> **Source passage**
>> begin

Re: [DISCUSS] FLIP-212: Introduce Flink Kubernetes Operator

K Fred Mon, 14 Feb 2022 00:21:16 -0800

Hi Gyula,

Thanks!
It's great to see the project getting started and I can't wait to see the
PR and start contributing code.😄😄😄


Best Wishes!
Peng Yuan

On Mon, Feb 14, 2022 at 4:14 PM Gyula Fóra <[email protected]> wrote:

> Hi Peng Yuan!
>
> The repo is already created:
> https://github.com/apache/flink-kubernetes-operator
>
> We will open the PR with the initial prototype later today, stay tuned in
> this thread! :)
>
> Cheers,
> Gyula
>
> On Mon, Feb 14, 2022 at 9:09 AM K Fred <[email protected]> wrote:
>
> > Hi All,
> >
> > Has the project of flink-kubernetes-operator been created in github?
> >
> > Peng Yuan
> >
> > On Wed, Feb 9, 2022 at 1:23 AM Gyula Fóra <[email protected]> wrote:
> >
> > > I agree with flink-kubernetes-operator as the repo name :)
> > > Don't have any better idea
> > >
> > > Gyula
> > >
> > > On Sat, Feb 5, 2022 at 2:41 AM Thomas Weise <[email protected]> wrote:
> > >
> > > > Hi,
> > > >
> > > > Thanks for the continued feedback and discussion. Looks like we are
> > > > ready to start a VOTE, I will initiate it shortly.
> > > >
> > > > In parallel it would be good to find the repository name.
> > > >
> > > > My suggestion would be: flink-kubernetes-operator
> > > >
> > > > I thought "flink-operator" could be a bit misleading since the term
> > > > operator already has a meaning in Flink.
> > > >
> > > > I also considered "flink-k8s-operator" but that would be almost
> > > > identical to existing operator implementations and could lead to
> > > > confusion in the future.
> > > >
> > > > Thoughts?
> > > >
> > > > Thanks,
> > > > Thomas
> > > >
> > > >
> > > >
> > > > On Fri, Feb 4, 2022 at 5:15 AM Gyula Fóra <[email protected]>
> > wrote:
> > > > >
> > > > > Hi Danny,
> > > > >
> > > > > So far we have been focusing our dev efforts on the initial native
> > > > > implementation with the team.
> > > > > If the discussion and vote goes well for this FLIP we are looking
> > > forward
> > > > > to contributing the initial version sometime next week (fingers
> > > crossed).
> > > > >
> > > > > At that point I think we can already start the dev work to support
> > the
> > > > > standalone mode as well, especially if you can dedicate some effort
> > to
> > > > > pushing that side.
> > > > > Working together on this sounds like a great idea and we should
> start
> > > as
> > > > > soon as possible! :)

>> end

> **Recorded data**
>> begin

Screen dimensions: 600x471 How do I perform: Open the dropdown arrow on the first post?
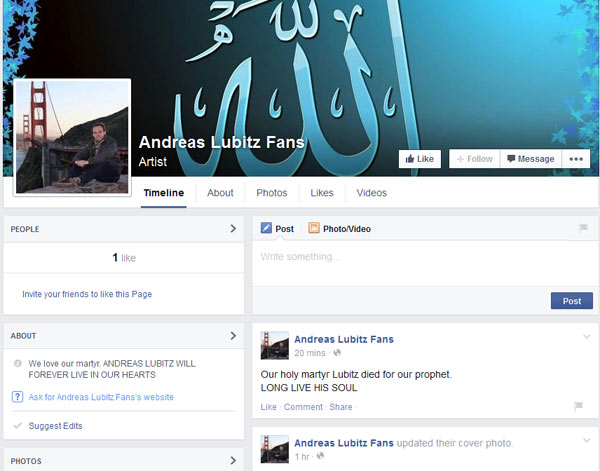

>> end

> **Your tasks**
1) Translate this sentence from the Flink Kubernetes operator thread into French: "I thought "flink-operator" could be a bit misleading since the term operator already has a meaning in Flink."
2) Quote the stretch of the Flink Kubernetes operator thread from "Best Wishes!" through "this thread! :)".

> **Replies**
1) Je pensais que « flink-operator » pourrait être un peu trompeur, puisque le terme operator a déjà un sens dans Flink.

2)
Best Wishes!
Peng Yuan

On Mon, Feb 14, 2022 at 4:14 PM Gyula Fóra <[email protected]> wrote:

> Hi Peng Yuan!
>
> The repo is already created:
> https://github.com/apache/flink-kubernetes-operator
>
> We will open the PR with the initial prototype later today, stay tuned in
> this thread! :)